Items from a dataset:
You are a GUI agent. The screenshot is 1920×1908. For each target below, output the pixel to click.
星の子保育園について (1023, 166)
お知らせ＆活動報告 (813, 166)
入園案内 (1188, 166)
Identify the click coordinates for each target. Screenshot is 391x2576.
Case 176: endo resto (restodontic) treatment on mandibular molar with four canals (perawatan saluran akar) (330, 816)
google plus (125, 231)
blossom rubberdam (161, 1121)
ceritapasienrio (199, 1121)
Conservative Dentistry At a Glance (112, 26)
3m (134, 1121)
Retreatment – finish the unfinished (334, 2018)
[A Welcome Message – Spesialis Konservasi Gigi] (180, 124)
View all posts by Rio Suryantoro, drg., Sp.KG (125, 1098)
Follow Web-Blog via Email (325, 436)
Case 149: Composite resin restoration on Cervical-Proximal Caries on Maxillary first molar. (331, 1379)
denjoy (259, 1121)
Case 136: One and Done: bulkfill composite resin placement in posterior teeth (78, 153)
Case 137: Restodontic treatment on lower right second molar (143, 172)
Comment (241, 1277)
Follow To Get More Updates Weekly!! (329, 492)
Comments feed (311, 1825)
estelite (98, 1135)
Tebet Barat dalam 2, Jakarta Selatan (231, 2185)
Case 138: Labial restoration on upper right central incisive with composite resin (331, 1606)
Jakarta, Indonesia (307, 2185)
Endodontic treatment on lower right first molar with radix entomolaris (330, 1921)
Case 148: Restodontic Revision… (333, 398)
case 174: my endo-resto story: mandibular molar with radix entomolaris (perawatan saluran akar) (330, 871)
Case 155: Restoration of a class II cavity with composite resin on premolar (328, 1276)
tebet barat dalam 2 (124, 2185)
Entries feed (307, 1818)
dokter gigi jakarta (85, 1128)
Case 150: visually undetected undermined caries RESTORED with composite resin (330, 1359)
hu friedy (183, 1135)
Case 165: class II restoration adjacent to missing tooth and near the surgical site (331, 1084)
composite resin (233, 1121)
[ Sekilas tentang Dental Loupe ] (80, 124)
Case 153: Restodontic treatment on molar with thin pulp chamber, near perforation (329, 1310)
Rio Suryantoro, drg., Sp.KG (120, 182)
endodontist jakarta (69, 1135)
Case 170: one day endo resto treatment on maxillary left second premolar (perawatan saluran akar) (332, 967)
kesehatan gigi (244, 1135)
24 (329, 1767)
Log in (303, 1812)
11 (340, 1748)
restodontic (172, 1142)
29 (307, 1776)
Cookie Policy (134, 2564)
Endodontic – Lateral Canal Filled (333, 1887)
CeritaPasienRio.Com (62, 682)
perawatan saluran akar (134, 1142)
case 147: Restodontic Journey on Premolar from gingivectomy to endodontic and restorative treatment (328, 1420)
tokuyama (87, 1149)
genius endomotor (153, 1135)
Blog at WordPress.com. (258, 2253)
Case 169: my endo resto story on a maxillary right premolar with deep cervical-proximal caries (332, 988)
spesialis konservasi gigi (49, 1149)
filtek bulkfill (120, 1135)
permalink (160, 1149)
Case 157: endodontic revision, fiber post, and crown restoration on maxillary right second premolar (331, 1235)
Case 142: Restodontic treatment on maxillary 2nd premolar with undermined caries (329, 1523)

> _DIRECTIONS_:
Please return, exactly as written, the line containing "Case 138: Labial" and every line after it through the end of the records above, and nothing else.

> _WRITTEN SOLUTION_:
Case 138: Labial restoration on upper right central incisive with composite resin (331, 1606)
Jakarta, Indonesia (307, 2185)
Endodontic treatment on lower right first molar with radix entomolaris (330, 1921)
Case 148: Restodontic Revision… (333, 398)
case 174: my endo-resto story: mandibular molar with radix entomolaris (perawatan saluran akar) (330, 871)
Case 155: Restoration of a class II cavity with composite resin on premolar (328, 1276)
tebet barat dalam 2 (124, 2185)
Entries feed (307, 1818)
dokter gigi jakarta (85, 1128)
Case 150: visually undetected undermined caries RESTORED with composite resin (330, 1359)
hu friedy (183, 1135)
Case 165: class II restoration adjacent to missing tooth and near the surgical site (331, 1084)
composite resin (233, 1121)
[ Sekilas tentang Dental Loupe ] (80, 124)
Case 153: Restodontic treatment on molar with thin pulp chamber, near perforation (329, 1310)
Rio Suryantoro, drg., Sp.KG (120, 182)
endodontist jakarta (69, 1135)
Case 170: one day endo resto treatment on maxillary left second premolar (perawatan saluran akar) (332, 967)
kesehatan gigi (244, 1135)
24 (329, 1767)
Log in (303, 1812)
11 (340, 1748)
restodontic (172, 1142)
29 (307, 1776)
Cookie Policy (134, 2564)
Endodontic – Lateral Canal Filled (333, 1887)
CeritaPasienRio.Com (62, 682)
perawatan saluran akar (134, 1142)
case 147: Restodontic Journey on Premolar from gingivectomy to endodontic and restorative treatment (328, 1420)
tokuyama (87, 1149)
genius endomotor (153, 1135)
Blog at WordPress.com. (258, 2253)
Case 169: my endo resto story on a maxillary right premolar with deep cervical-proximal caries (332, 988)
spesialis konservasi gigi (49, 1149)
filtek bulkfill (120, 1135)
permalink (160, 1149)
Case 157: endodontic revision, fiber post, and crown restoration on maxillary right second premolar (331, 1235)
Case 142: Restodontic treatment on maxillary 2nd premolar with undermined caries (329, 1523)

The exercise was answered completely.